Le chef de l’État, lui, va plus loin, et parle de remède curatif contre le Covid-19. « Aujourd’hui, il y a déjà deux cas qui ont été guéris grâce au Tambavy CVO [la tisane]. Ce que nous voulons faire, aujourd’hui, c’est de vulgariser le Tambavy CVO pour protéger notre population. Après, on a déjà eu beaucoup de demandes de partout dans le monde, au Canada, aux États-Unis, en Europe, afin qu’on puisse leur procurer nos produits. »
Equation des tests
Problème : impossible de connaître le nombre de personnes sur lequel ce traitement, conçu en quelques jours, a été testé. Tout comme les ingrédients du médicament, ce chiffre n’a pas été dévoilé.
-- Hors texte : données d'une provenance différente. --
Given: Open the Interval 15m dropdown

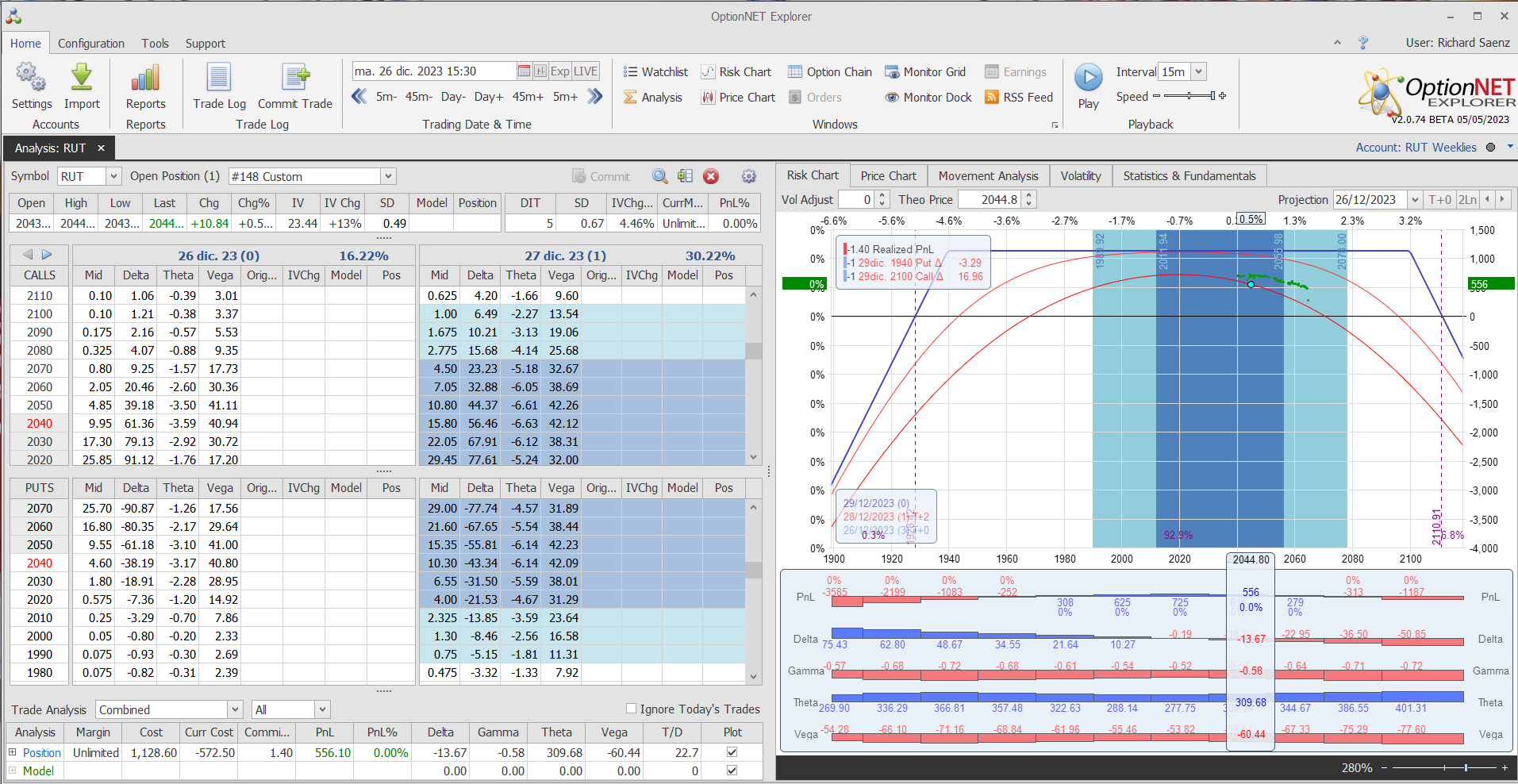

Pour rassurer les plus sceptiques, l’IMRA a confirmé que des « études cliniques plus approfondies étaient en cours ».
Une information qui ulcère Fanirisoa Ernaivo, figure de l’opposition. « Utiliser la population malgache, les enfants surtout, comme cobaye de ce remède miracle, mais c’est dangereux ! Deux personnes soi-disant guéries ? Mais c’est que dalle ! Pourquoi ne pas avoir testé sur toutes les personnes malades et attendre le résultat global, avant d’annoncer et de produire en grande quantité ? Pour moi, le fait d’avoir produit en grande quantité signifie que les tests ne sont que des formalités. Alors que non, les essais cliniques ne sont pas des formalités. C’est une étape qui devrait être obligatoire avant de dire qu’un remède est un remède. Je ne suis pas scientifique, je dis seulement qu’il y a des enjeux économiques dans cette histoire. Or, il n’y a pas d’appel d’offres, pas de consultation de marché. La manipulation politique continue. Et c’est ça qui m’interpelle. » au micro d’RFI.
En outre, la communauté scientifique qui promeut l’artemisia soutient que « le président a mis la charrette avant les zébus ». Toutefois, « efficace ou non contre le coronavirus, le remède, quoi qu’il en soit, ne peut pas faire de mal », surtout chez une population exposée à des maladies comme le paludisme ou la bilharziose. « Ça fait seize ans que l’OMS nous met des bâtons dans les roues pour que nos études sur l’artemisia soient enterrées. Oui, l’OMS est à la solde des laboratoires internationaux. Mais l’avantage, c’est que ces grands laboratoires aujourd’hui n’ont pas d’emprise sur Madagascar. »
Pour clôturer la cérémonie, le président et son épouse ont trinqué, bouteille de décoction à la main, avant d’engloutir quelques rasades de « Covid-Organics », « pour convaincre les réticents », pouvait-on lire dans le communiqué de presse.
Pour le chef de l’État, le déconfinement progressif du pays enclenché ce lundi, c’est à ces médicaments qu’on les doit. Le président assure que le remède sera fabriqué en quantité suffisante pour que les 27 millions de Malgaches puissent tous y avoir accès. Pour l’instant, deux industries locales de la capitale produisent les remèdes avec les matières premières fournies et achetées par l’État.